Caltech Camera Traps (CCT) was introduced in [1] and extended later with more data and animal types. This dataset contains 243,187 images collected from 140 different sites in the Southwestern United States. It mainly focuses on medium to large mammals like humans, cows, foxes, and dogs. Some images contain non-animal objects such as vehicles. CCT also provides a mix of image and object-level annotations, but only a subset of 57,864 images was annotated with bounding boxes.

Amur Tiger Re-identification in the Wild (ATRW) [19] contains over 8,000 video clips of 92 Amur tigers. This dataset includes high-resolution videos captured at multiple zoos in diverse lighting conditions and backgrounds. The tigers also appear in unconstrained poses. Time-synchronised surveillance cameras and tripod fixed single lens reflex cameras were used to collect the video clips. Annotation was performed on sampled frames and provided with bounding boxes enclosing the animals, key points on the animals’ bodies, and identification of each individual tiger.

iWildCam 2021 Competition [2] was created to address the issue of population recognition of species collected from camera trap data. The training set includes 203,314 images captured from 323 locations, while the test set consists of 60,214 images collected from 91 locations. The dataset was composed of images from multiple sources, e.g., camera trap images, citizen scientists’ images.

Florida wildlife camera trap [10] is a collection of 104,495 images with 22 animal categories. The dataset was collected from January 2018 to late 2019, in Corkscrew Swamp (Corkscrew) and Okaloacoochee Slough State Forest (OKSSF), in South Florida, the USA. It mainly contains records of medium and large mammals (66%) and birds (16.52%).

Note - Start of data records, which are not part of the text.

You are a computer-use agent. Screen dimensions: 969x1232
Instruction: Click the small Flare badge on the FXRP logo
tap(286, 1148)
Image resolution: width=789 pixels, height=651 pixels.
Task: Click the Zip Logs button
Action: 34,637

In general, the data in existing camera trap-based animal datasets are stored in two formats: still images and videos. Most of the datasets provide image-level annotations, e.g., [2, 10, 15, 24, 32, 36]. Those datasets are suitable for the animal recognition task. There are fewer datasets offering object-level annotations, e.g., [1, 19, 21, 41]. Compared with image-level annotations, object-level annotations are more fine-grained. They thus require much more effort in data labelling, but are more informative and useful for a wider range of tasks, e.g., animal detection or animal counting. This review also highlights that existing animal datasets mainly focus on medium to large mammals and birds.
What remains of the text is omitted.